DATA IN THIS EXERCISE:
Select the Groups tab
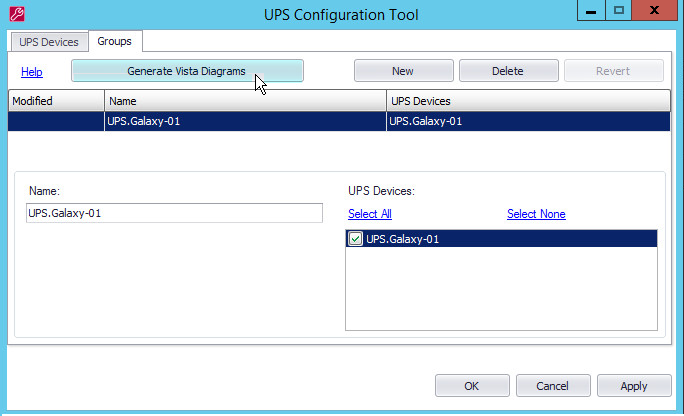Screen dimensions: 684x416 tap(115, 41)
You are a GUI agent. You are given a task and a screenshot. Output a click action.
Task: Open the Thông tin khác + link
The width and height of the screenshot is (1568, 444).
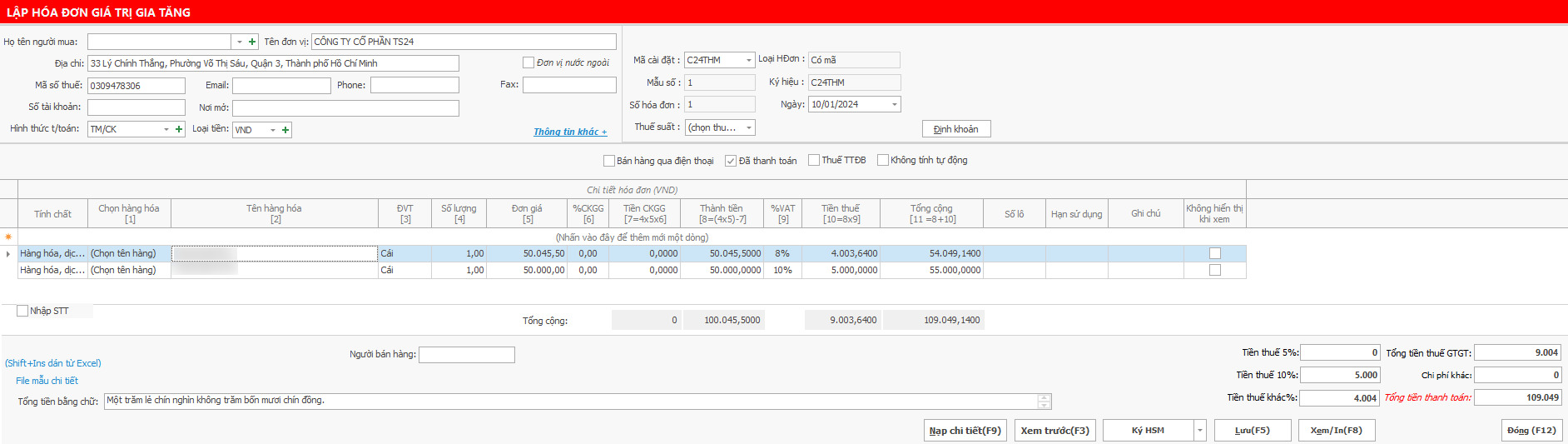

TASK TO COMPLETE:
Can you reproduce every one of the rows above word for word, omitting the pictures?

FINAL RESULT:
Select the Groups tab
Screen dimensions: 684x416 tap(115, 41)
You are a GUI agent. You are given a task and a screenshot. Output a click action.
Task: Open the Thông tin khác + link
The width and height of the screenshot is (1568, 444).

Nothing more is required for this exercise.